DATASET CONTENT:

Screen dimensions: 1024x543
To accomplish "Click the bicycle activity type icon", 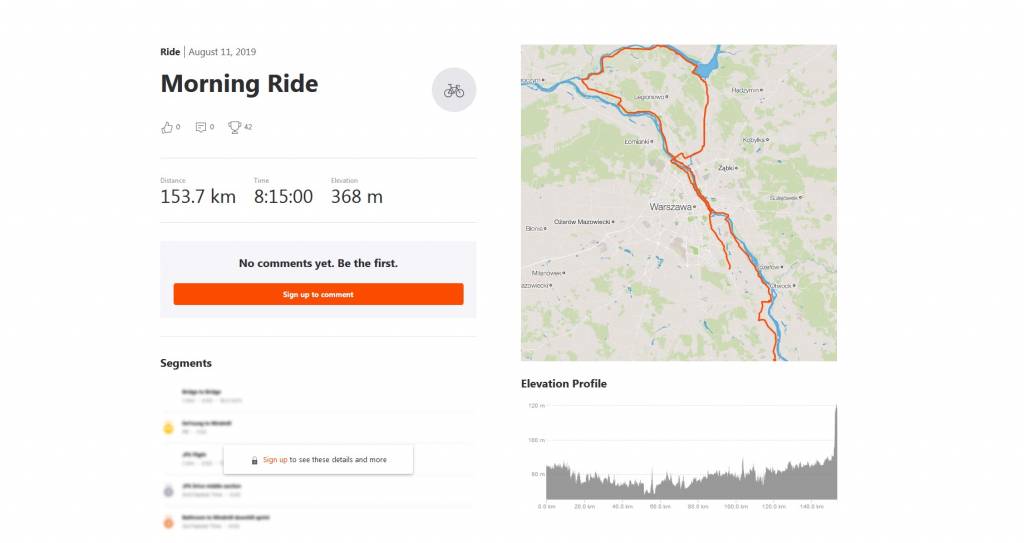I will pyautogui.click(x=454, y=91).
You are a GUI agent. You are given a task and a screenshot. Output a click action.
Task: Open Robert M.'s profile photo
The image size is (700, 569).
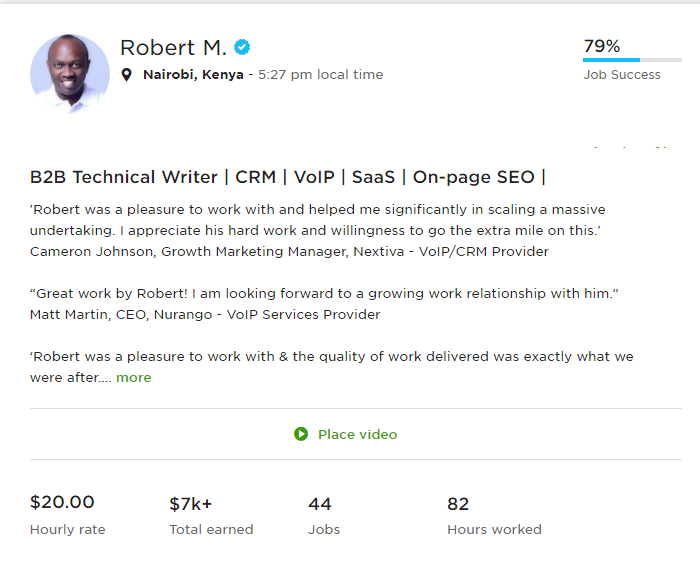[70, 74]
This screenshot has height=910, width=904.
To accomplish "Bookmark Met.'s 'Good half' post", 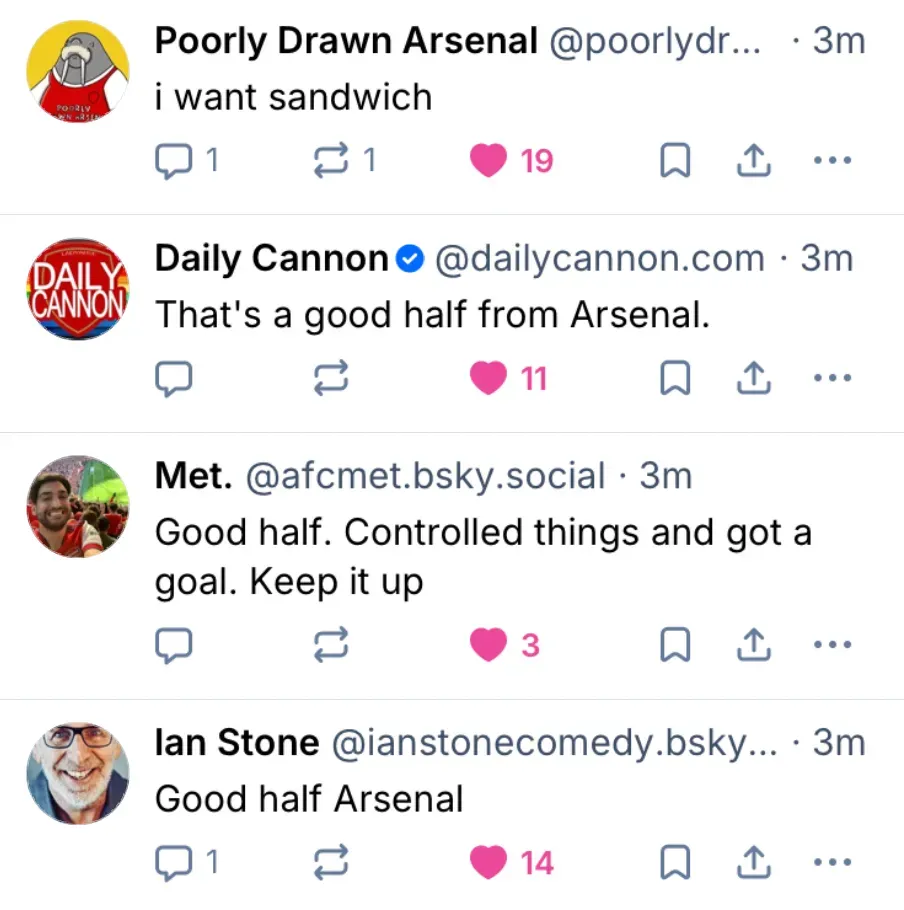I will click(675, 646).
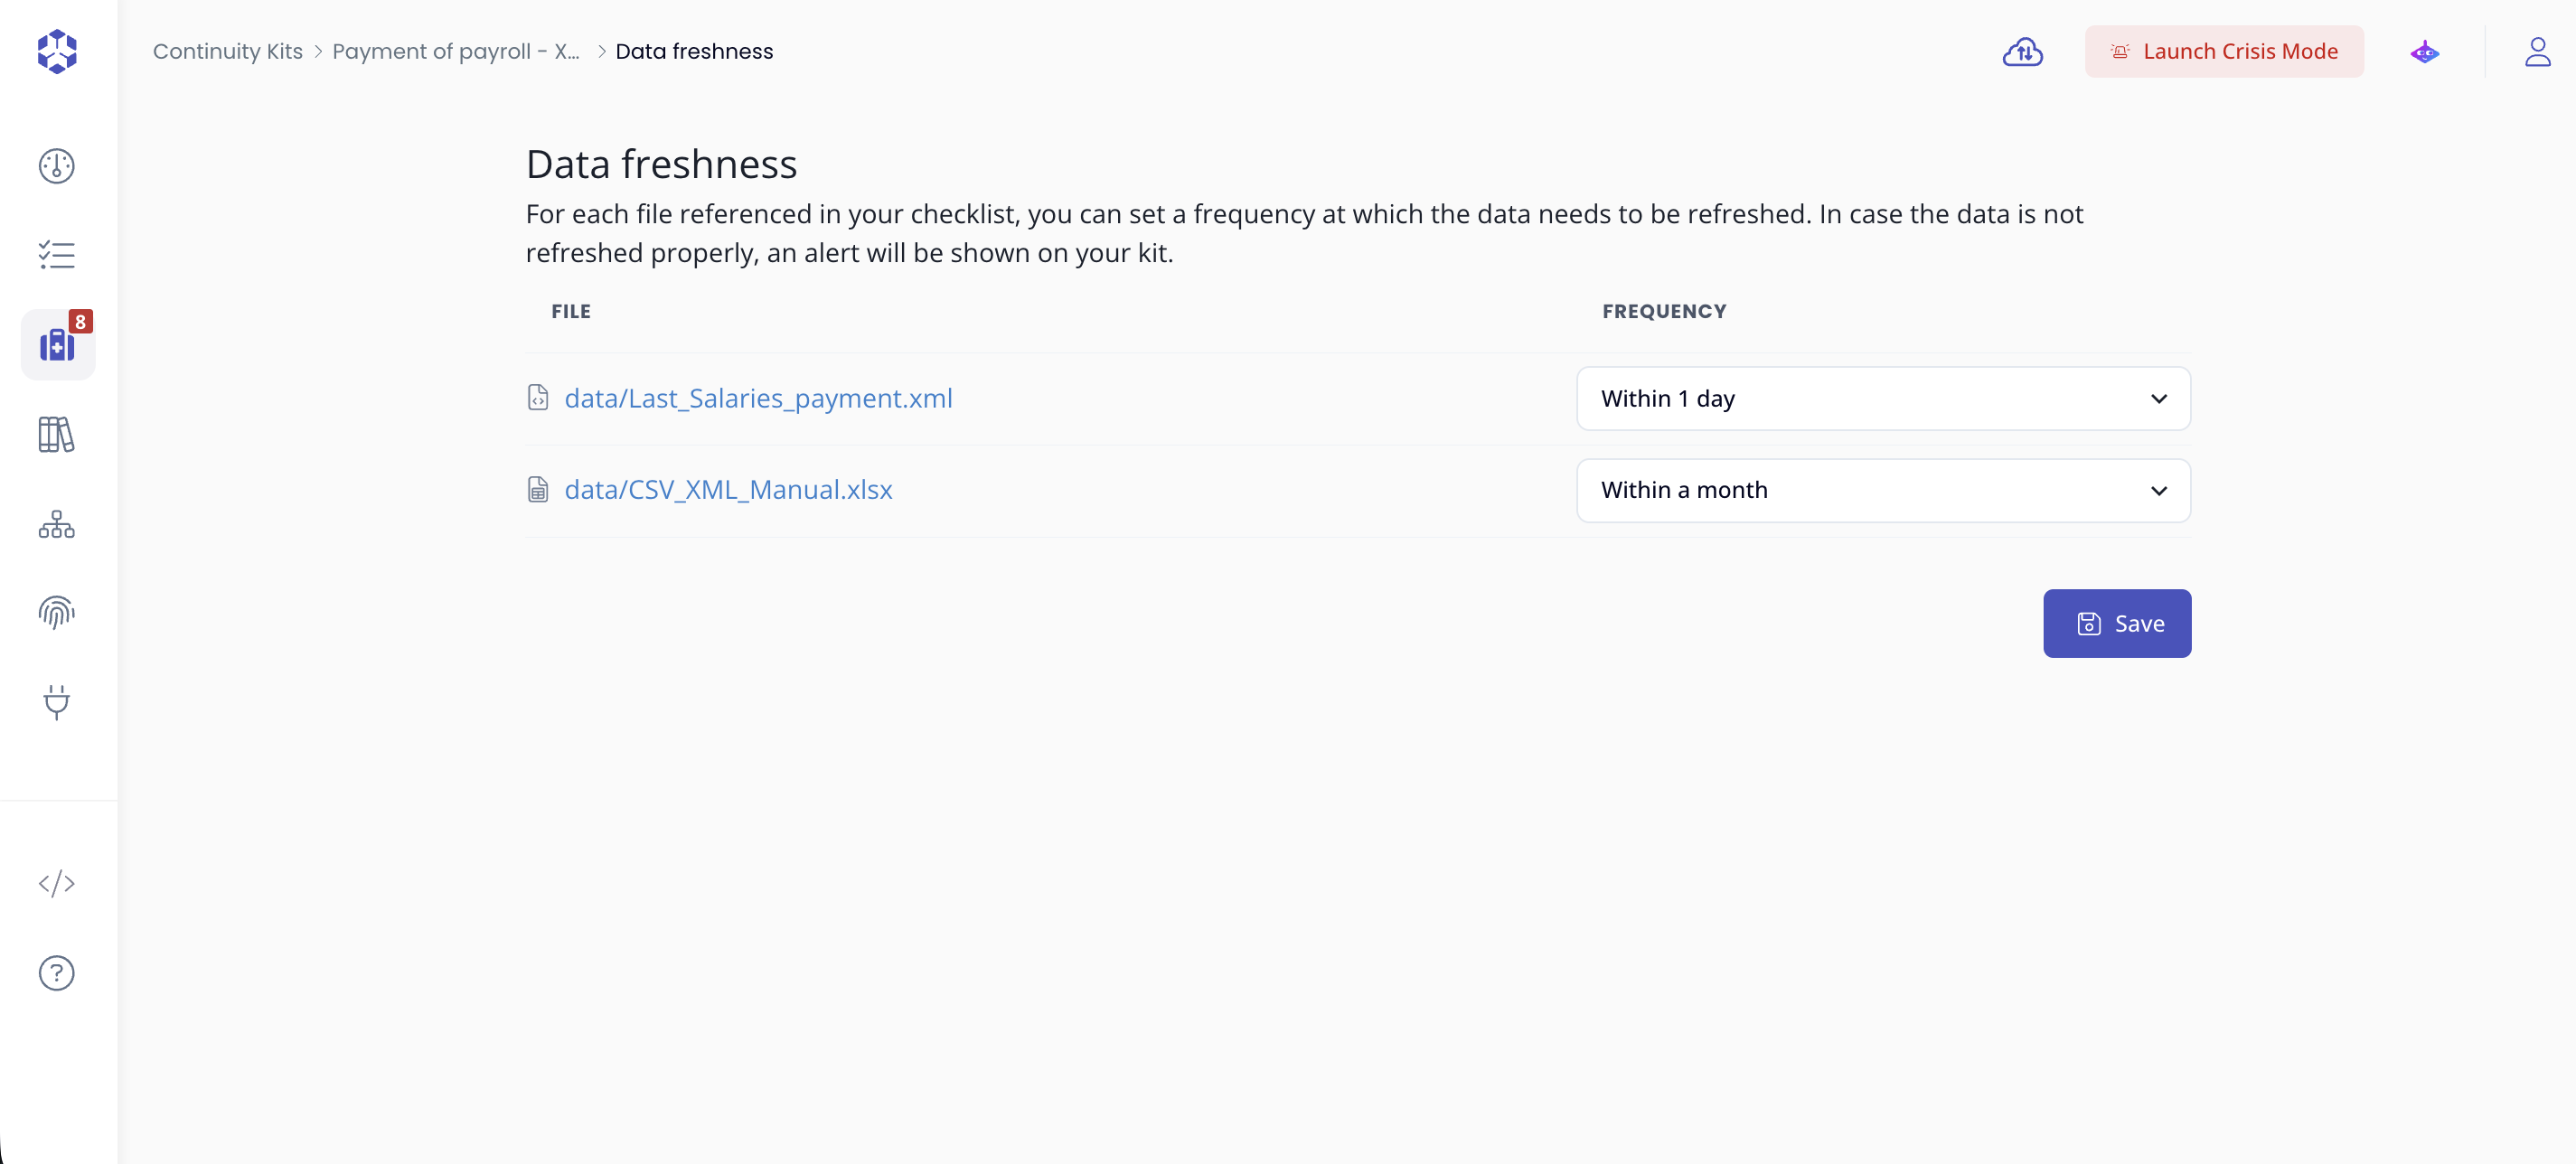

EXERCISE INSTRUCTIONS: Taking the records as a whole, report how many of their lines include the word "screenshot". Nothing but the number is wanted.

EXERCISE RESPONSE: 2